I was at the Animation Workshop in Viborg last week, giving a 3 hour lecture to new producers. We were meant to be talking about pre-production of films – oh just cover everything you know… Well. Where to start. So I wrote down 10 great pieces of advice that I have been working more or less subconsciously from, for the last 20 years give and take. I showed the list to my sister, editor Rikke Selin, and she scoffed: “oh its all the soft values”. Yeah, it’s the soft values, but hidden beneath them are some very concrete cases and some hard lessons learned!
So here they are. Feel free to give me feedback: contact me on twitter, fb or mail if you think I missed something
Other people’s success cannot harm yours. (Just because she is a great producer does not make you a bad one – she is just more better/lucky/more experienced)
Be Loyal. (If someone has worked for free for you and you have promised him or her a spot on your next paid gig. Give it to them.
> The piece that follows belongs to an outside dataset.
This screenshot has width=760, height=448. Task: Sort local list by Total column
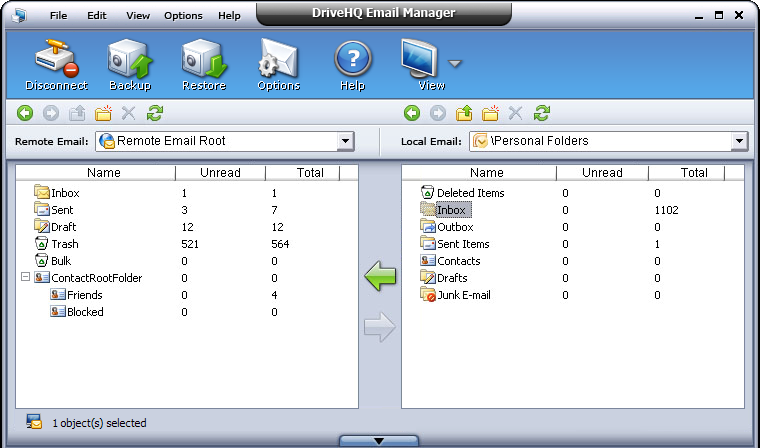[694, 173]
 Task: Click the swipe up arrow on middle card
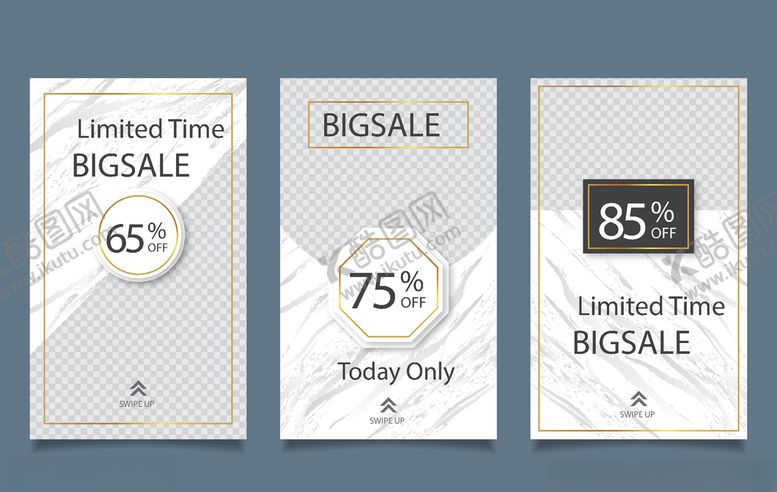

Remember the people that helped you)
Give good credits. (credits are free and it is the only way to get ahead in the business. Give credit where credit is due, we don’t remember the film, we remember the IMDB list)
Don’t hold on to other people’s rights. (If you are not the core creator, and you can’t lift the film. The rights don’t belong to you.)
Pass the film forward. (A film that did not take off with you, can win prizes with another producer – even if you spent time and money on it. Let it go!)
Respect secretaries, assistants and runners. (They are the fastest promoted people in the business. Next time you meet them they are the bosses)
An Idea is not a film before it is realized. (Nobody can stop you from making a film first – but the Danish Film Institute does not support the same film twice. So move!)
Take the difficult conversation. (It’s your job and nobody can do it for you. You are responsible for the team, the budget and the film. Don’t kick trouble downwards)
The Contract is your friend. (So make them while you are still good friends)
Always pay your crew if there is money in the film. (A little is better than nothing, we all have rent to pay)
AND ONE MORE THING….
Everyone can make films – its is the people you work with that matter (protect the process, it will follow you for life).